WHAT THE TASK REQUIRES | Copy the lines below, please, starting with the one that contains "Click Organic Search's 711 new users cell" and ending with the last. Pictures stay out.

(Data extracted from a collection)

▬▬▬

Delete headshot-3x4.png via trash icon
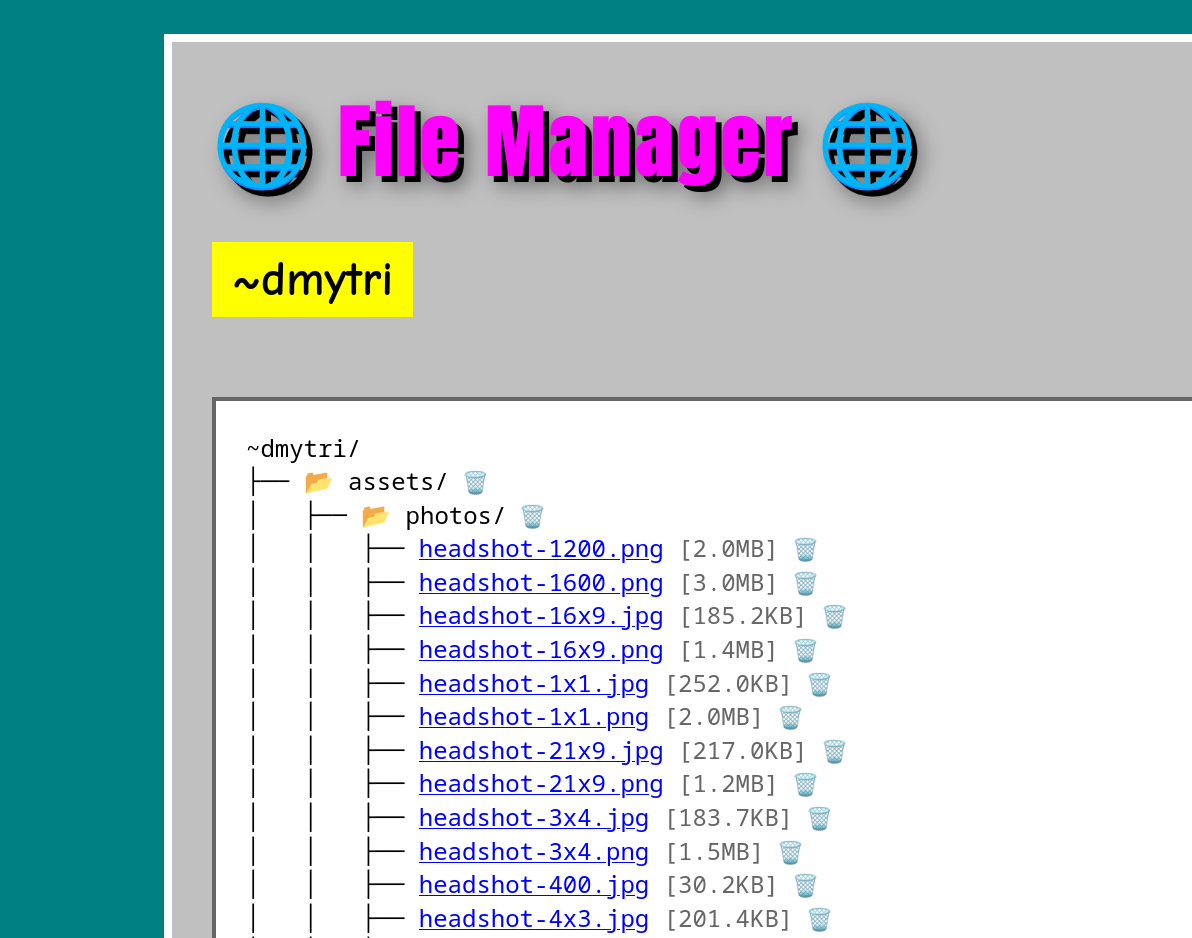 [x=790, y=852]
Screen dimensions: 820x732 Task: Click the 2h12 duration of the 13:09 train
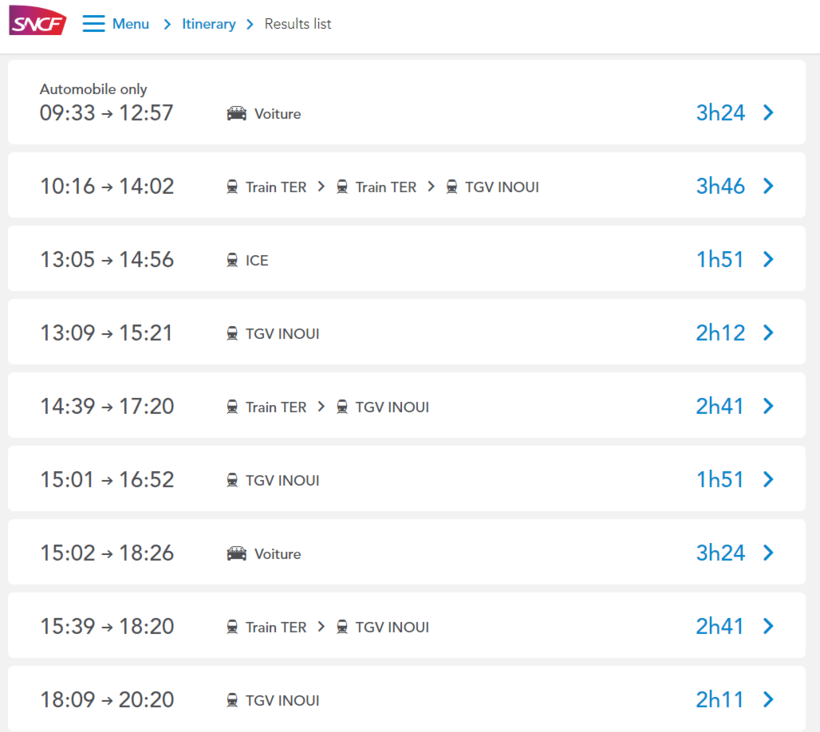(720, 333)
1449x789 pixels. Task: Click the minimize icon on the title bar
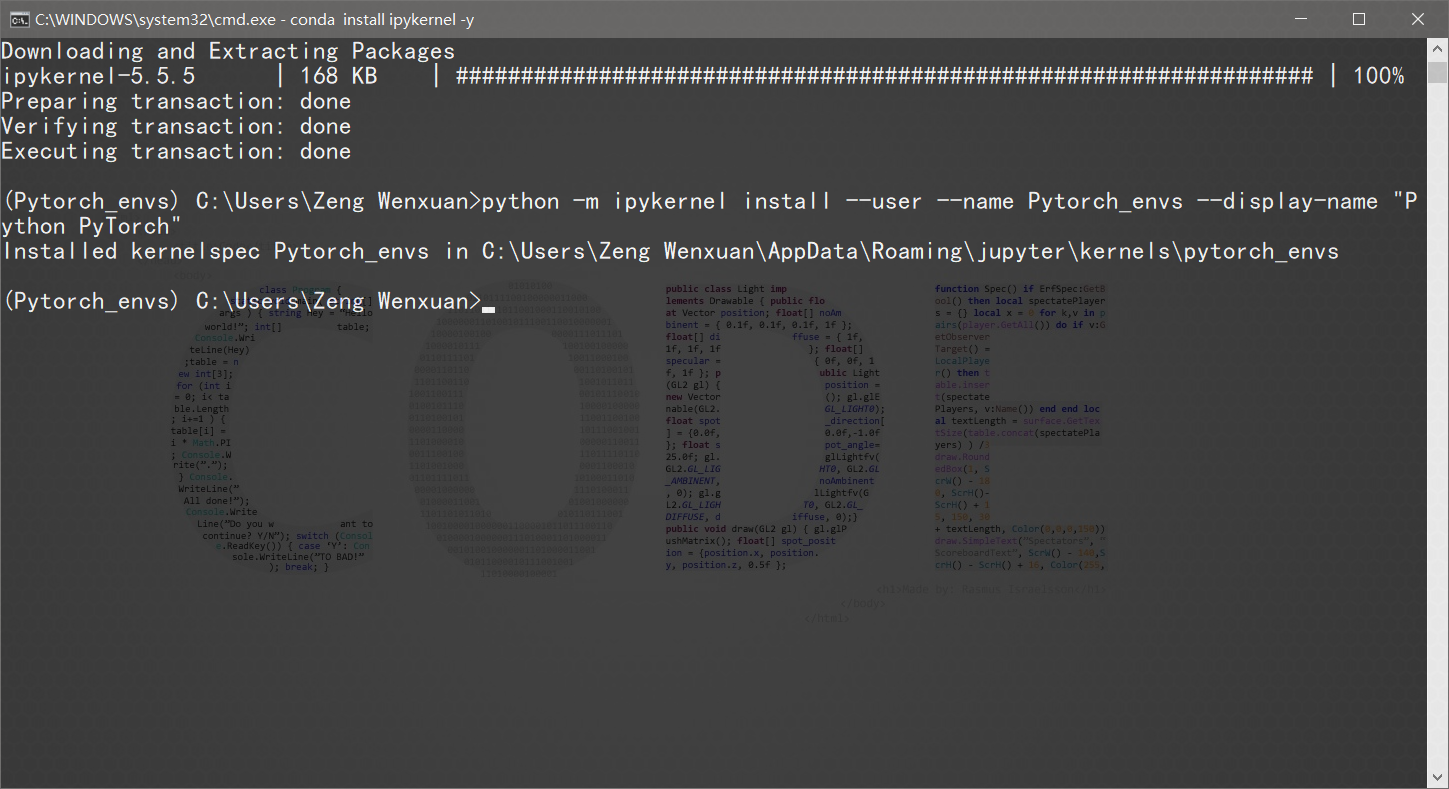[1299, 18]
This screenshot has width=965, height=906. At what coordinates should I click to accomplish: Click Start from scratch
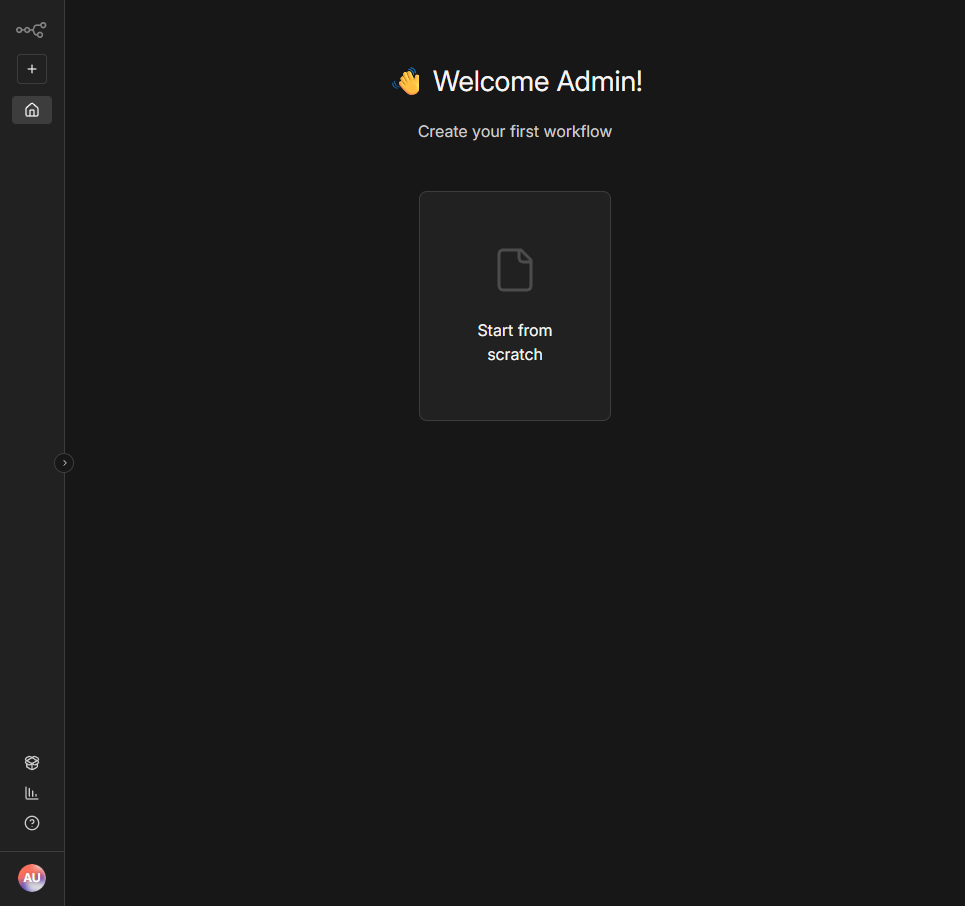point(514,342)
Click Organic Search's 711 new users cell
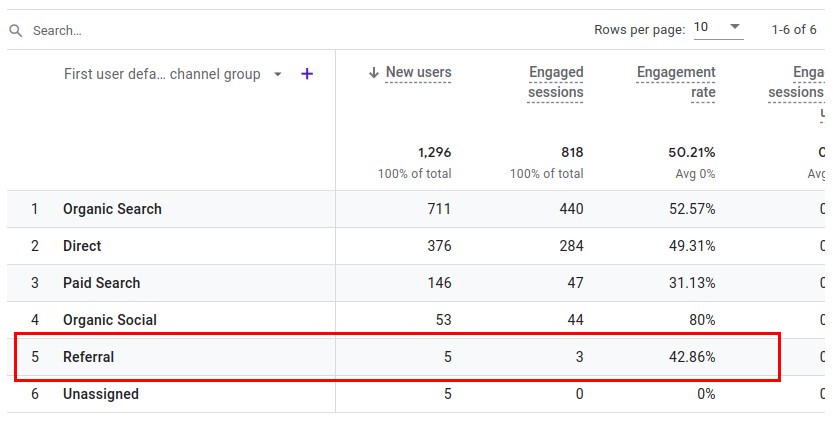 point(437,209)
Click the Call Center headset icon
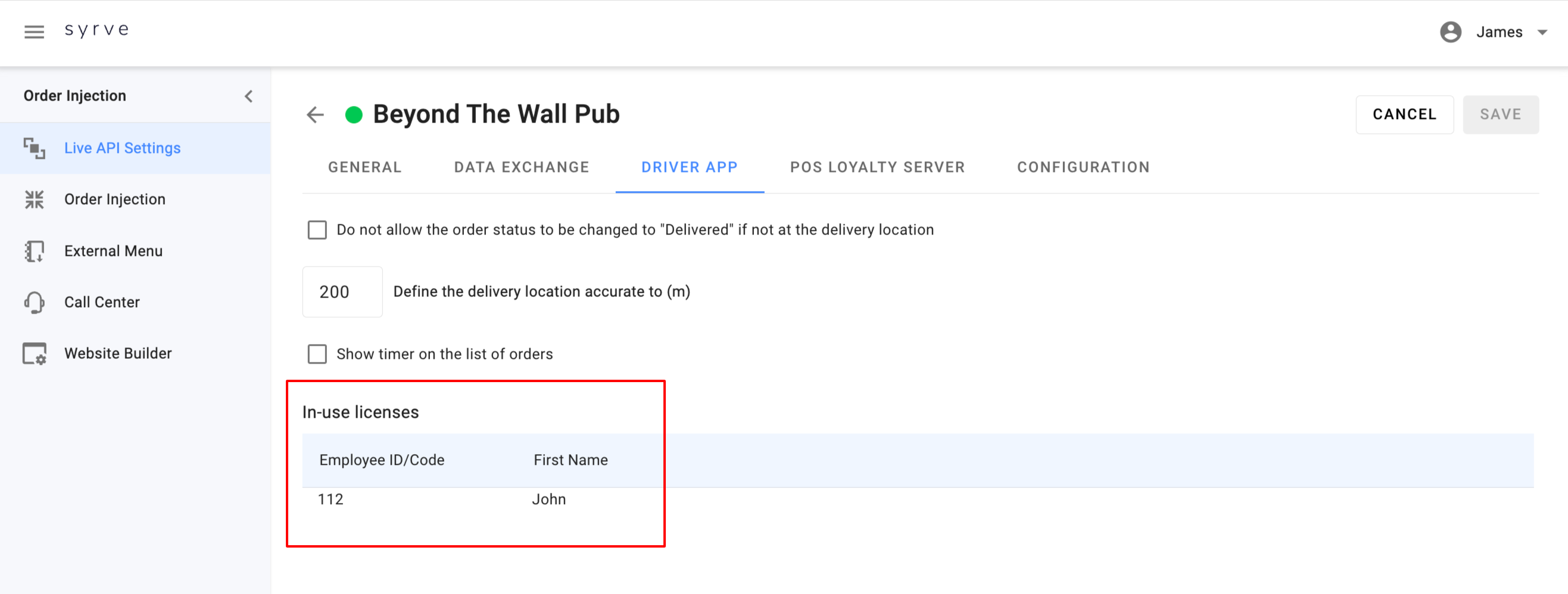 coord(34,302)
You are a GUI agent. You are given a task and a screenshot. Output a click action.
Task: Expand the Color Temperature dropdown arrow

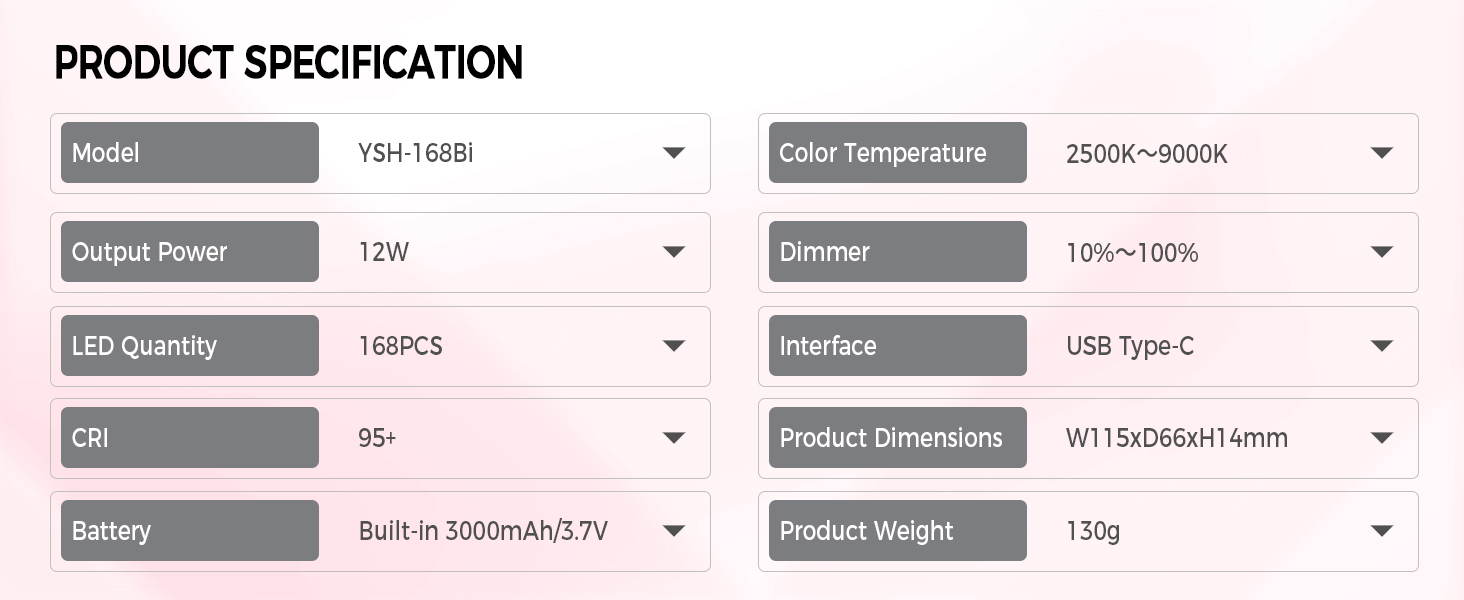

▬▬▬

WRITTEN RESPONSE |
Click Organic Search's 711 new users cell
 point(437,209)
Click the Call Center headset icon
 coord(34,302)
You are a GUI agent. You are given a task and a screenshot. Output a click action.
Task: Expand the Color Temperature dropdown arrow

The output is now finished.